What to work on: Find each line in the entries below that contains the string "agent" and copy it out. The match is case-sensitive.

Recorded information:
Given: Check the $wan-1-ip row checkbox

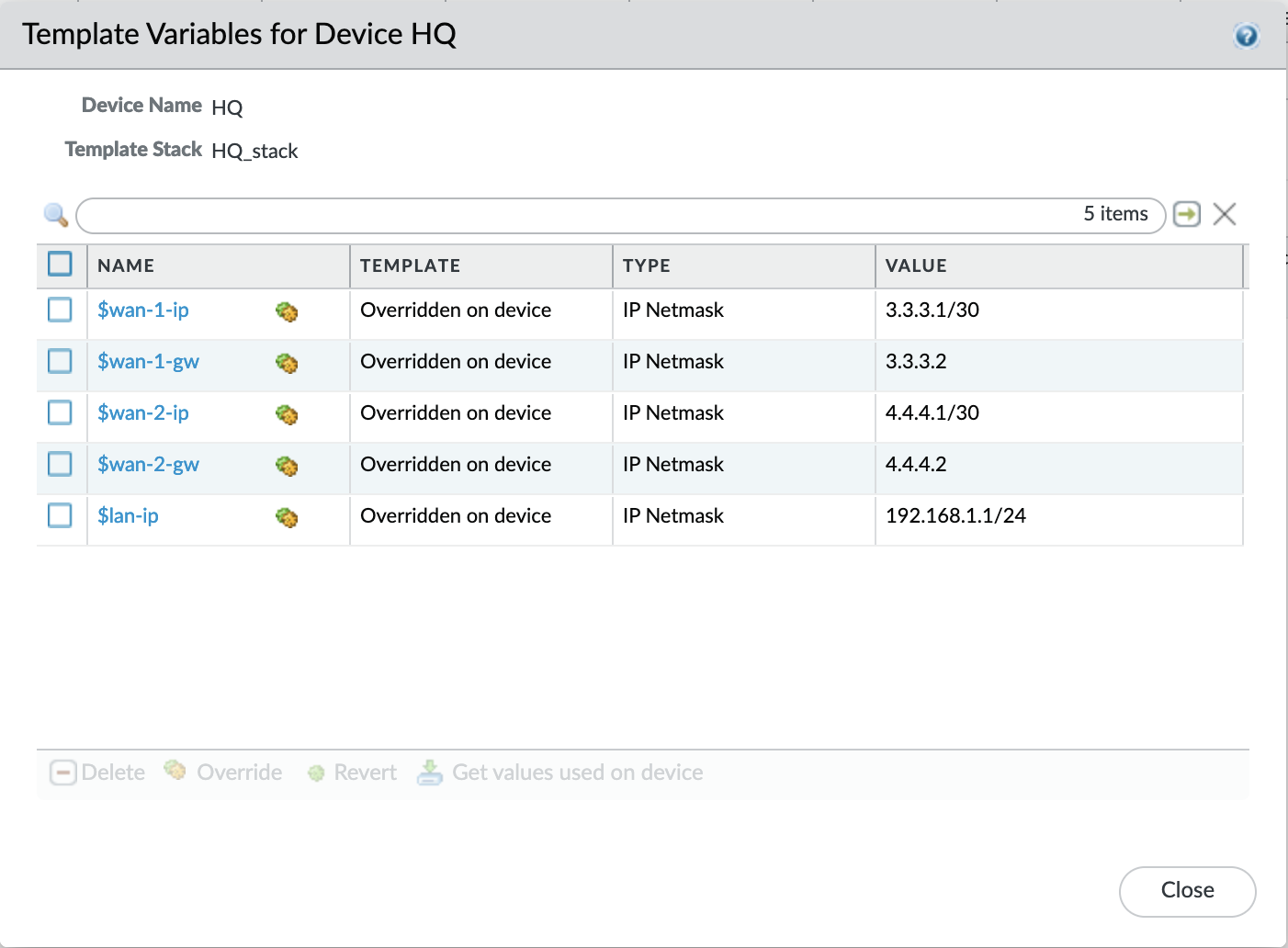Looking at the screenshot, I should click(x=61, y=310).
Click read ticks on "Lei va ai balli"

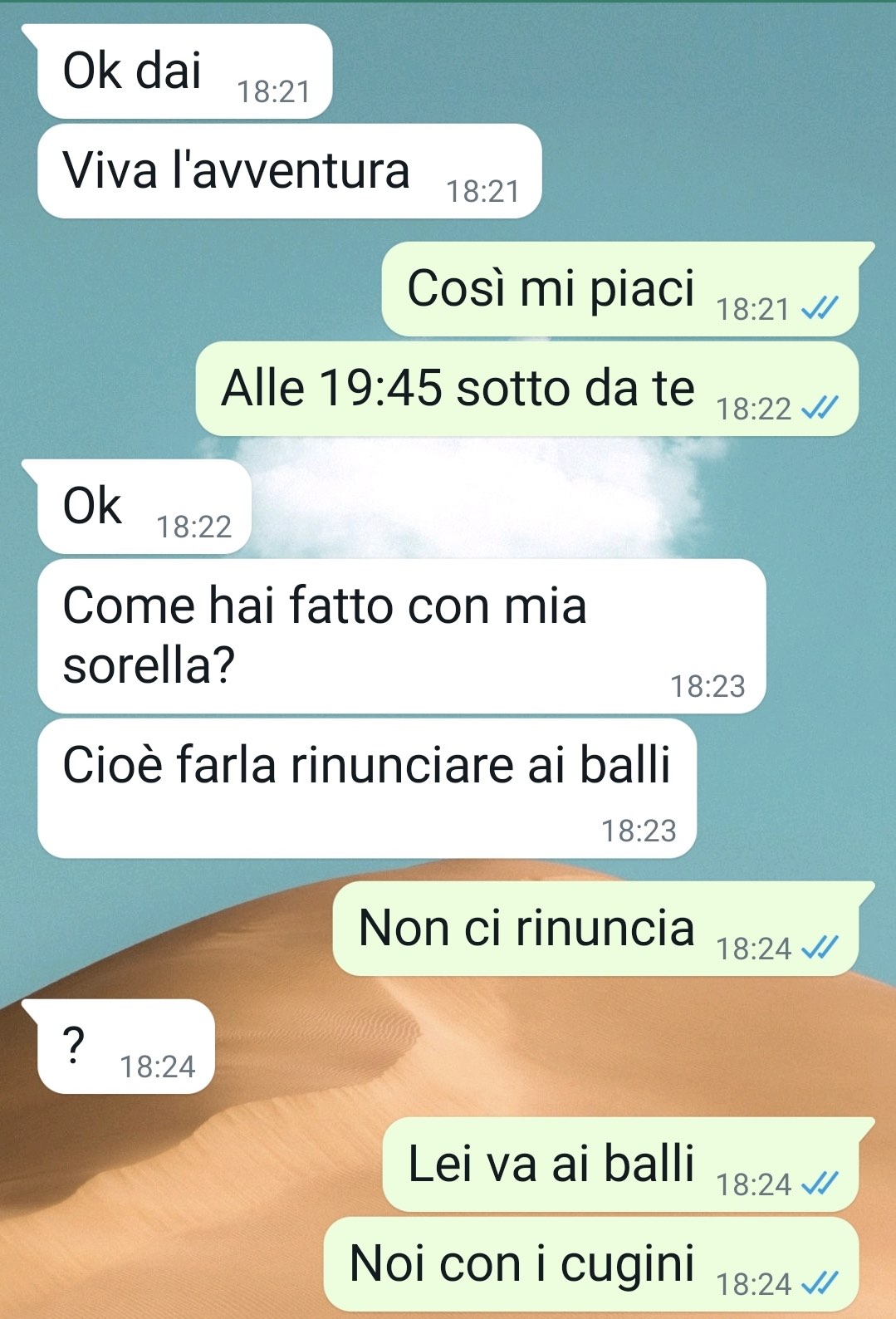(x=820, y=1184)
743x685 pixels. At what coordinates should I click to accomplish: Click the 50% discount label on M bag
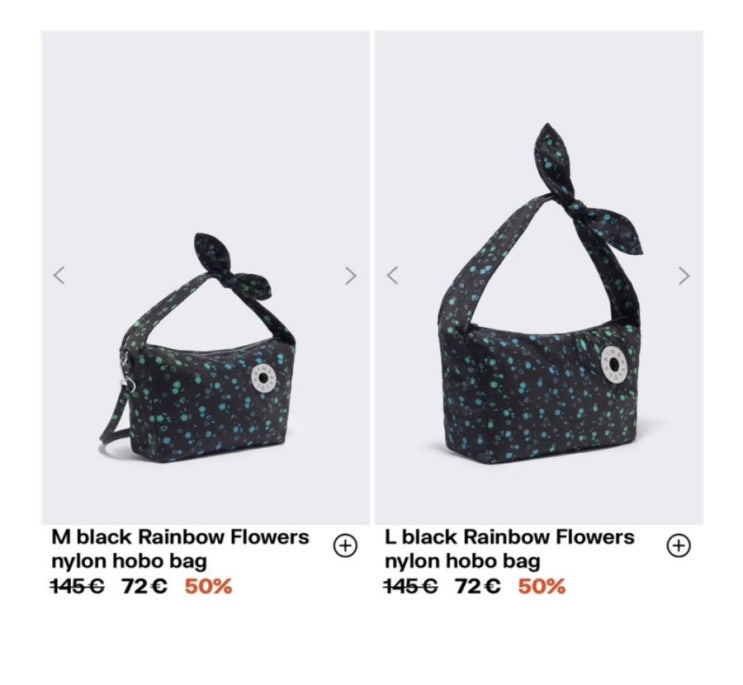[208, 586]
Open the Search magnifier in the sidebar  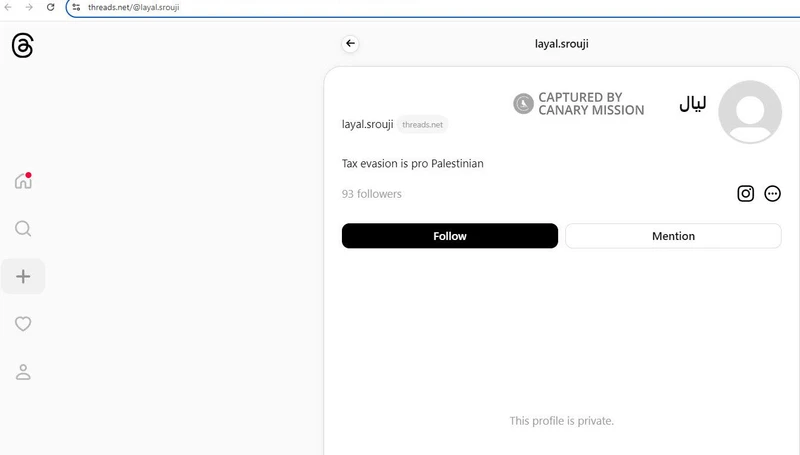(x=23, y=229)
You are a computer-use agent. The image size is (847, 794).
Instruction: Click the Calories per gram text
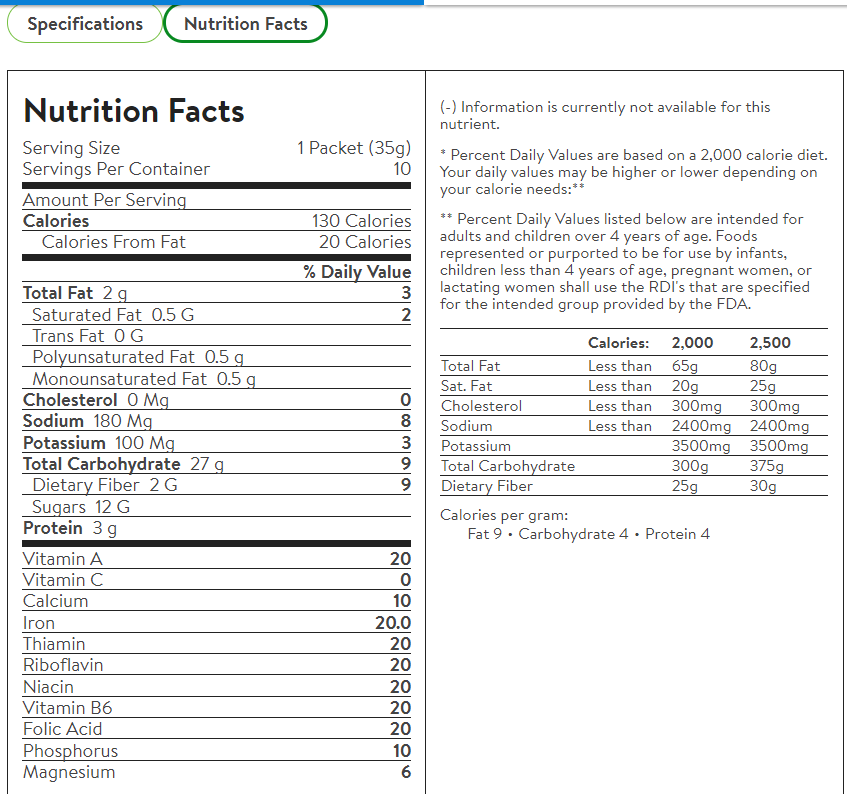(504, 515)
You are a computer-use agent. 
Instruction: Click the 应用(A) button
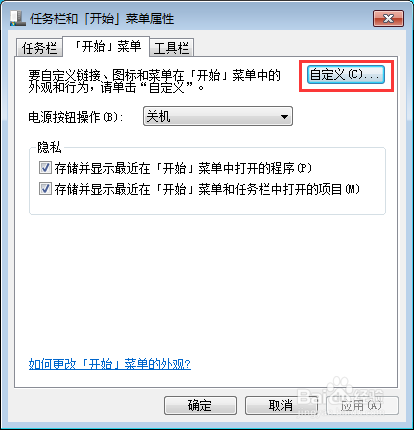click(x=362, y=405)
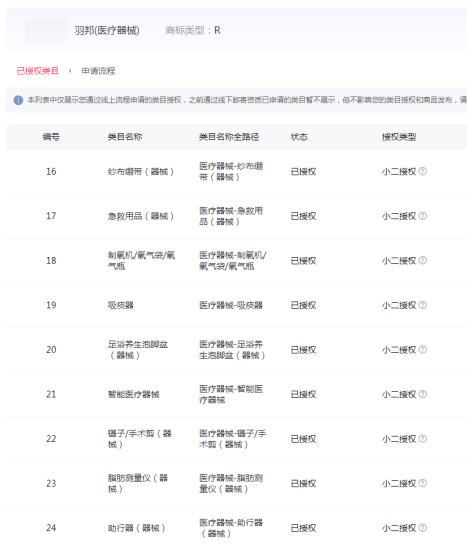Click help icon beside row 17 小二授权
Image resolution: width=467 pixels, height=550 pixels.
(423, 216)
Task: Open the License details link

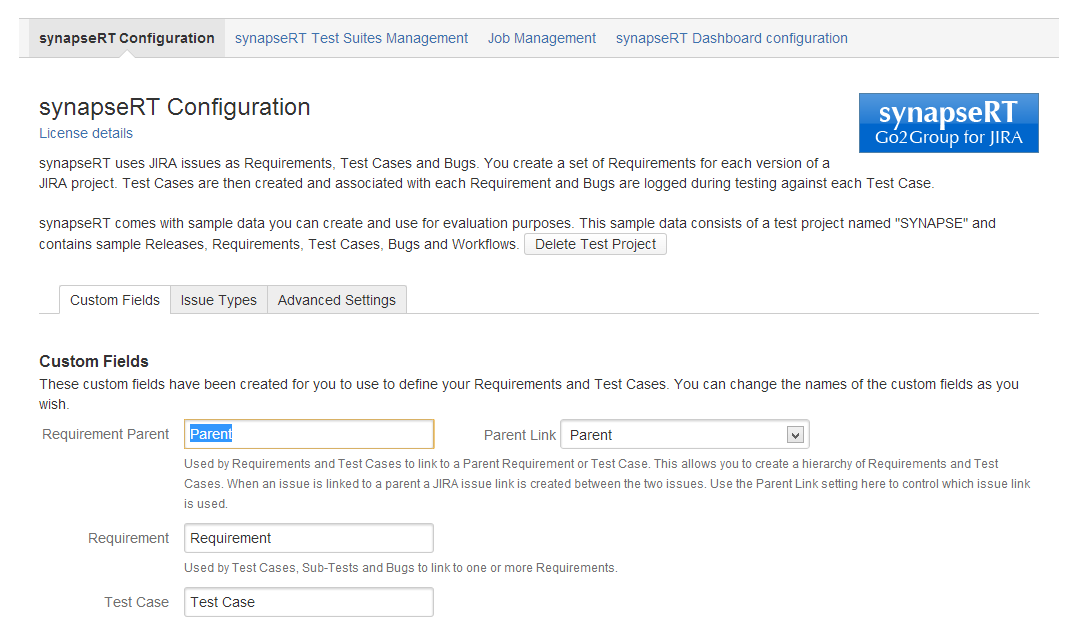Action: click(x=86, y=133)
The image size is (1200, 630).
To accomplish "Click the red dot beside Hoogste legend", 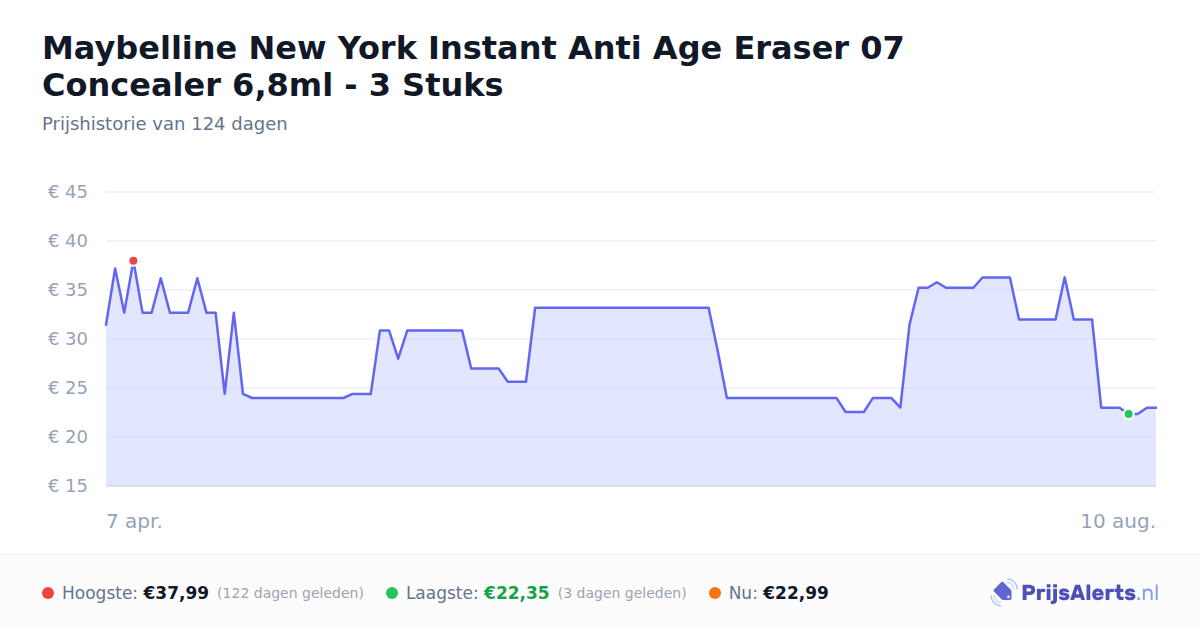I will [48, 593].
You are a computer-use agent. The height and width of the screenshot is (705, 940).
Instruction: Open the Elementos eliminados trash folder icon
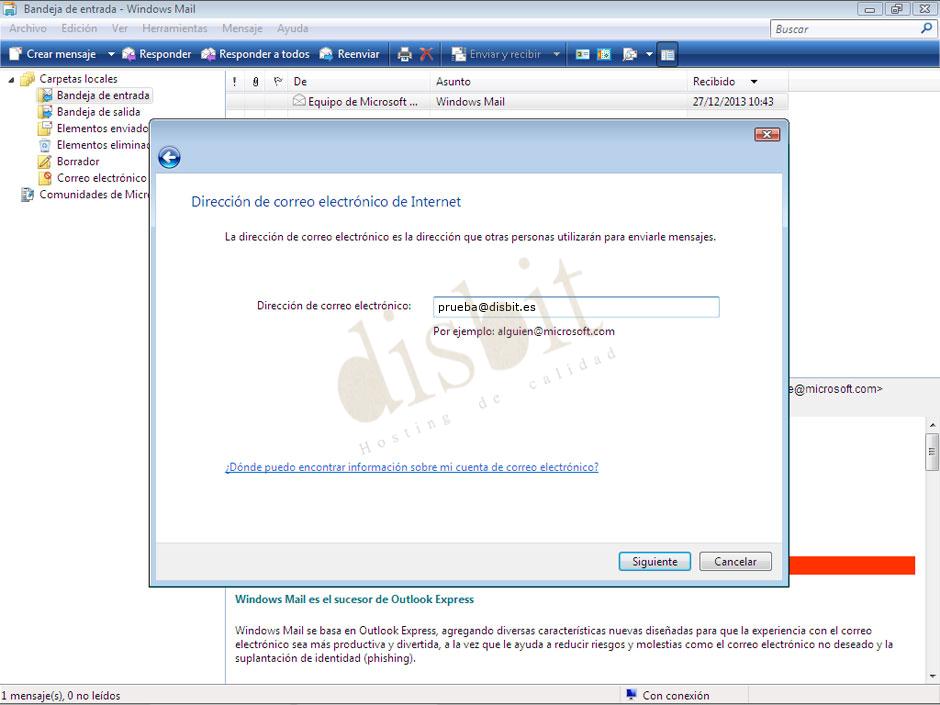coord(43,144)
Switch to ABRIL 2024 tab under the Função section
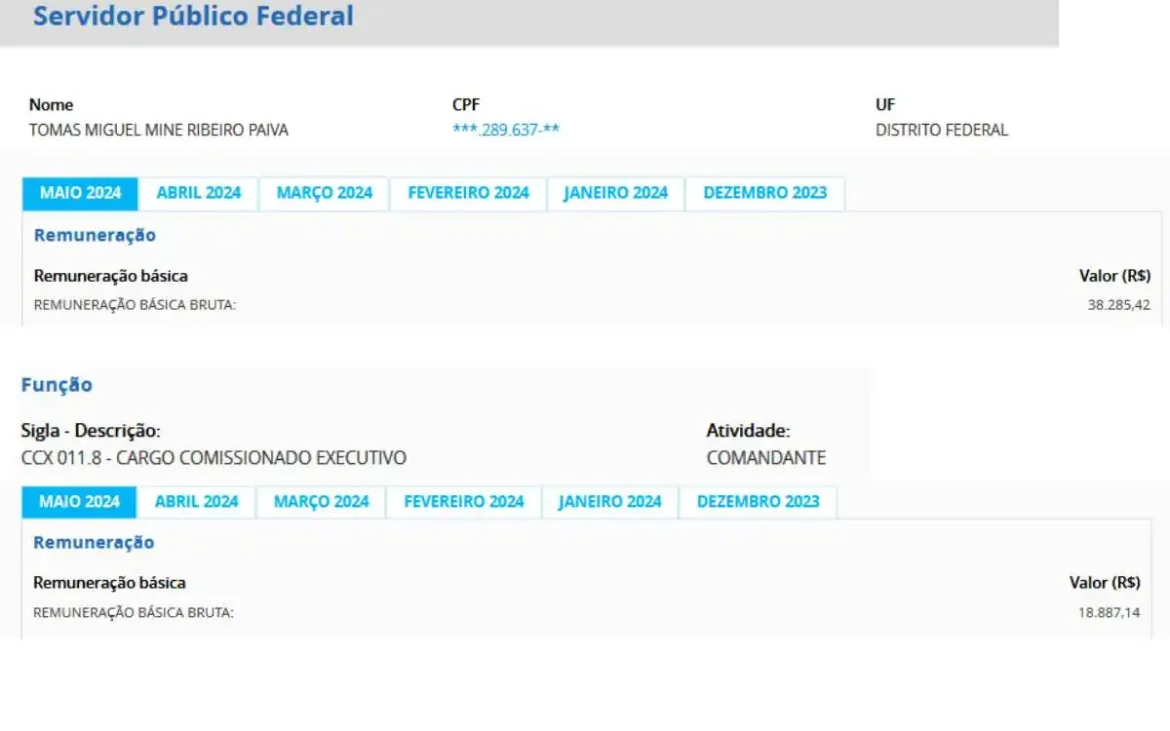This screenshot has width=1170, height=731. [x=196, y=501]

Written response:
You are a computer-use agent. The image size is (847, 794).
You are a computer-use agent. 
You are a computer-use agent. The height and width of the screenshot is (705, 940).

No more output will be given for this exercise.